Now go the simulations at KSU and try the four simulations labeled as Electrical Fields. Which of these simulations provide a
field similar to the one observed with a magnet? The simulation “Electric Field 3” shows a similar field patter as the pattern obtained by
the bar magnet. When you press the “Field vectors” button, like the small compasses, arrows representing the electrical field point away from
the positive charge and point towards the negative charge.
Use the provided magnet and iron fillings to observe the effects and shape of the magnetic field. Describe what you observe.
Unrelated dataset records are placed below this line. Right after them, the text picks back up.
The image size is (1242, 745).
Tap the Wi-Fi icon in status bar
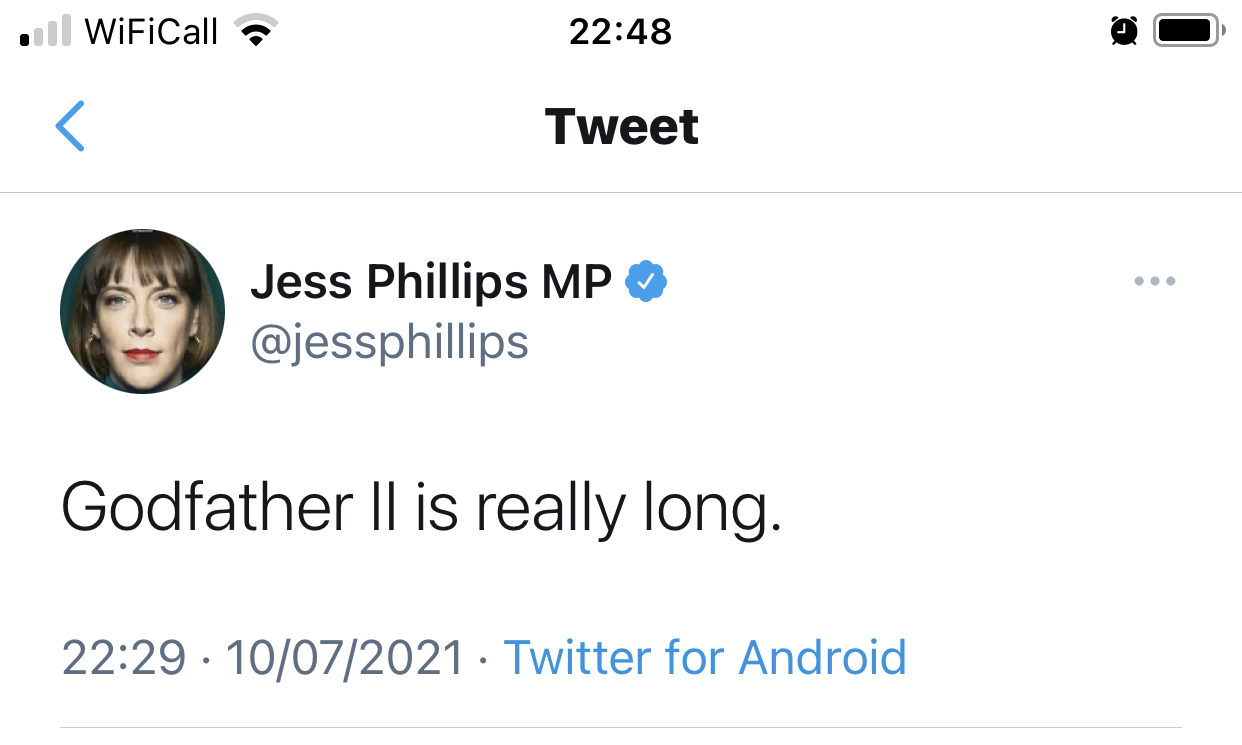pyautogui.click(x=256, y=32)
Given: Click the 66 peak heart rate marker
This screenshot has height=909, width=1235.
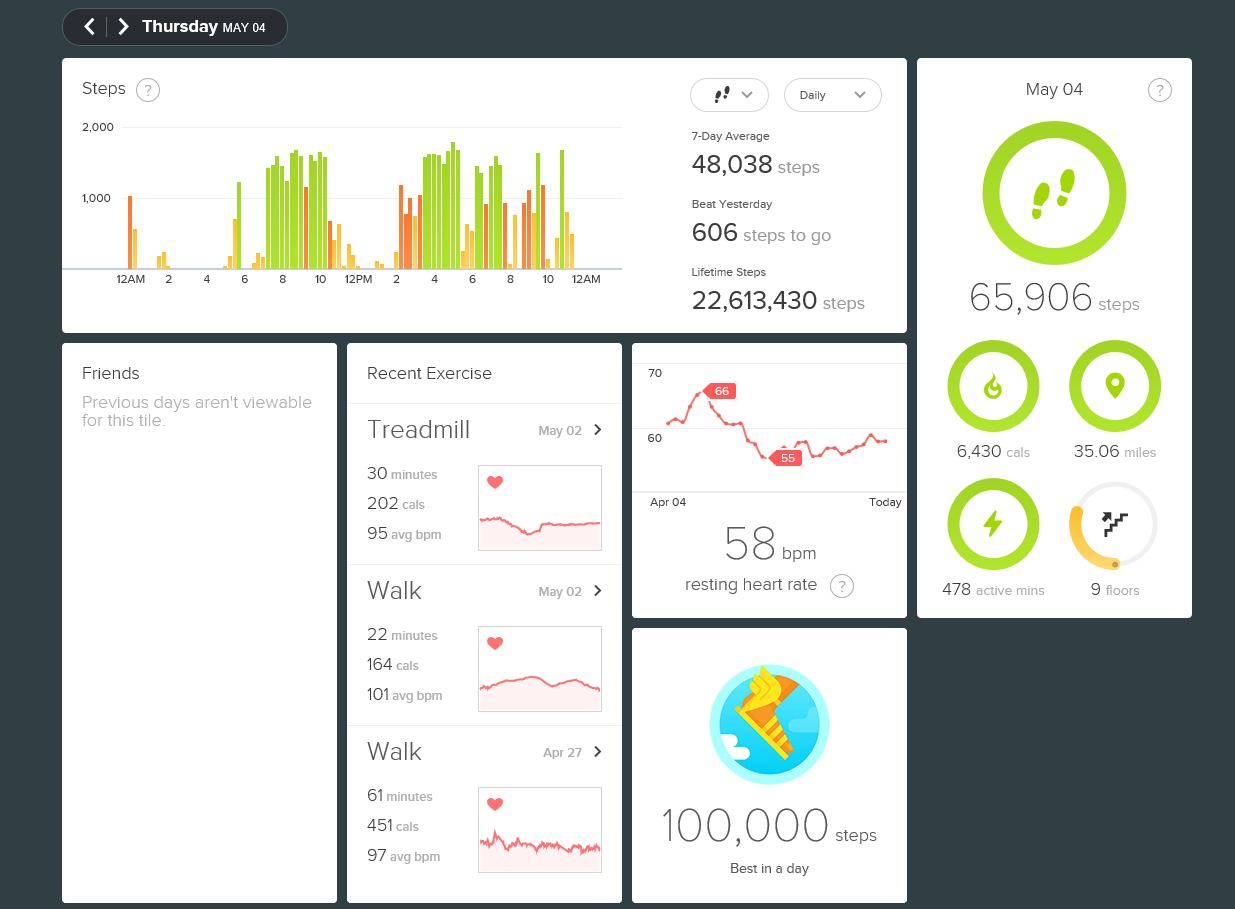Looking at the screenshot, I should (x=720, y=391).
The iron fillings align in the same direction as the magnetic field. Each of the iron bits acts as a small compass.
Magnetic Domains:
An experiment a little expensive to perform would consist of breaking up magnets and showing that whenever we break a
magnet with a north and a south pole, we obtain two magnets each having a north and a south pole. So far, we cannot observe
a north pole or a south pole by itself. That is partly because each magnet we observe is actually made up of tiny magnets, the
smallest of which is the electron. In a larger scale, the bar-magnets like the ones we are using are made up of materials that are
called ferromagnetic. Iron is an example of a ferromagnetic material. The simulation titled “Magnetic Domains” illustrates
this concept. It shows a piece of ferromagnetic material that we can subject to an outside magnetic field. Initially, the
magnetic field is zero, the magnetic domains are oriented at random. Check it out; how many of the domains are oriented
towards the right and how many are oriented to the left? About an equal number are oriented in each direction. The difference, when it
exists, is tiny.
Use the slider to impose a positive magnetic field and repeat the count. How many of the domains are oriented towards the
right and how many are oriented to the left? More domains are oriented towards the right.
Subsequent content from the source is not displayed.